Could you output each line below precisely as it stands, without the images?
----- EXCERPTED DATA -----
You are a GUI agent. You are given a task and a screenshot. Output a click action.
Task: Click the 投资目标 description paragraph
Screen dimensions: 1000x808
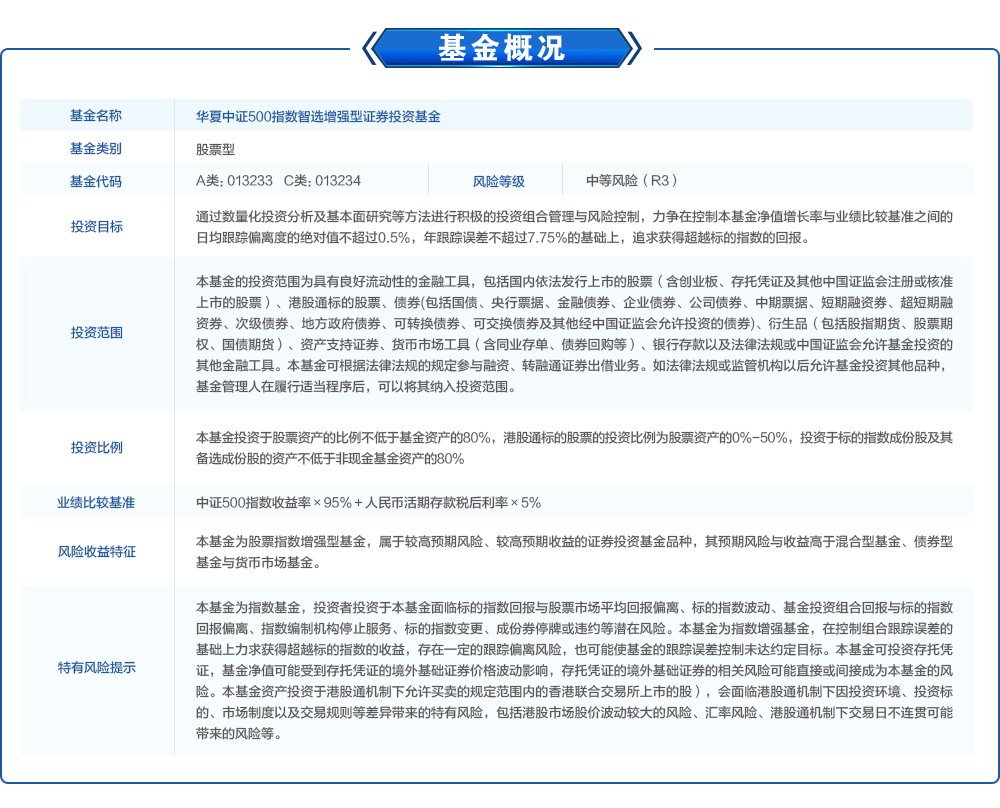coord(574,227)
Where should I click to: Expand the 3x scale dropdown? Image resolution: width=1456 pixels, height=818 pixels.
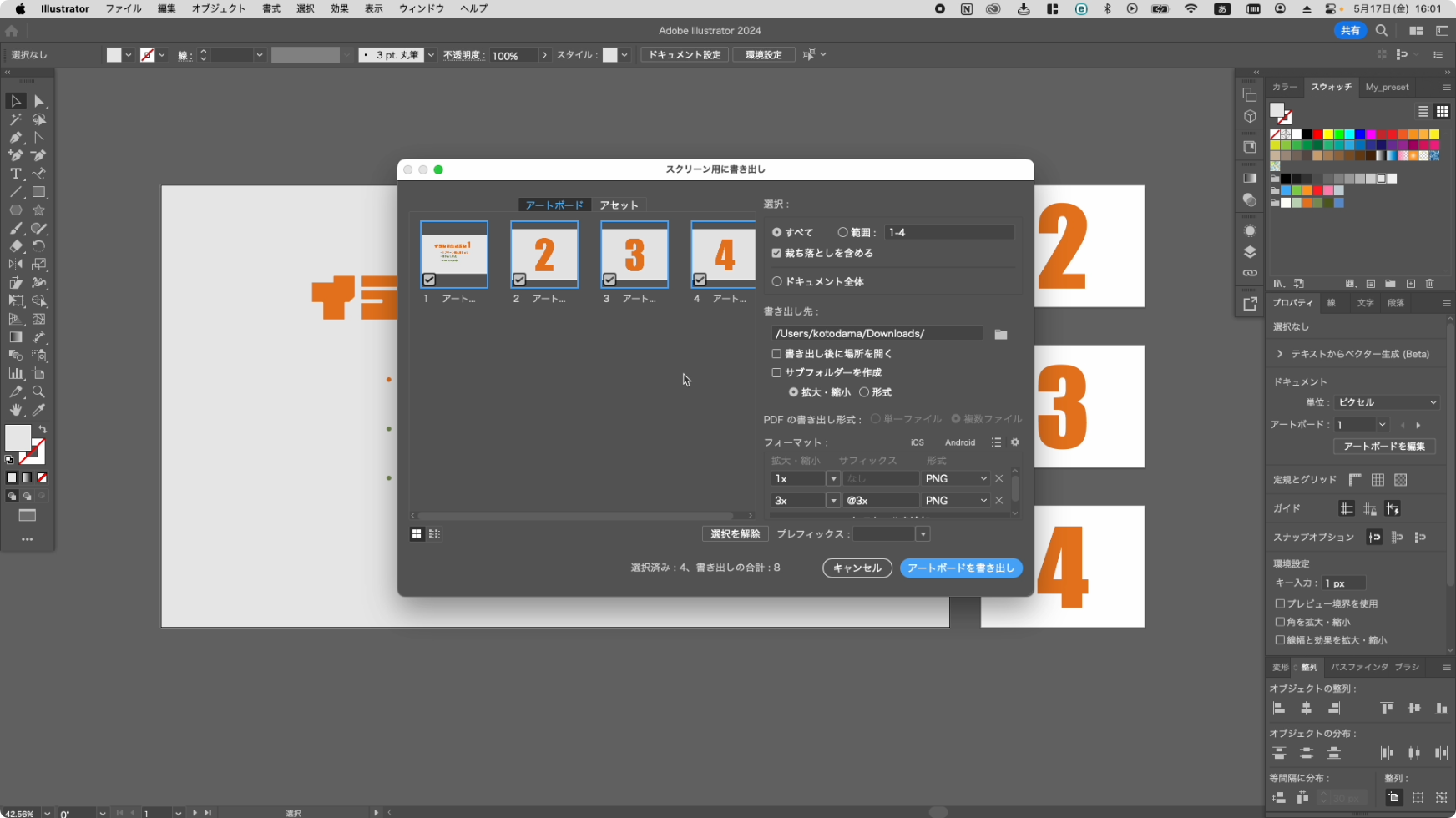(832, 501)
-----
RESULT FOR THIS TASK:
You are a GUI agent. You are given a task and a screenshot. Output a click action.
Task: Click the 投资目标 description paragraph
Screen dimensions: 1000x808
coord(574,227)
Where should I click to: Expand the 3x scale dropdown? Image resolution: width=1456 pixels, height=818 pixels.
(832, 501)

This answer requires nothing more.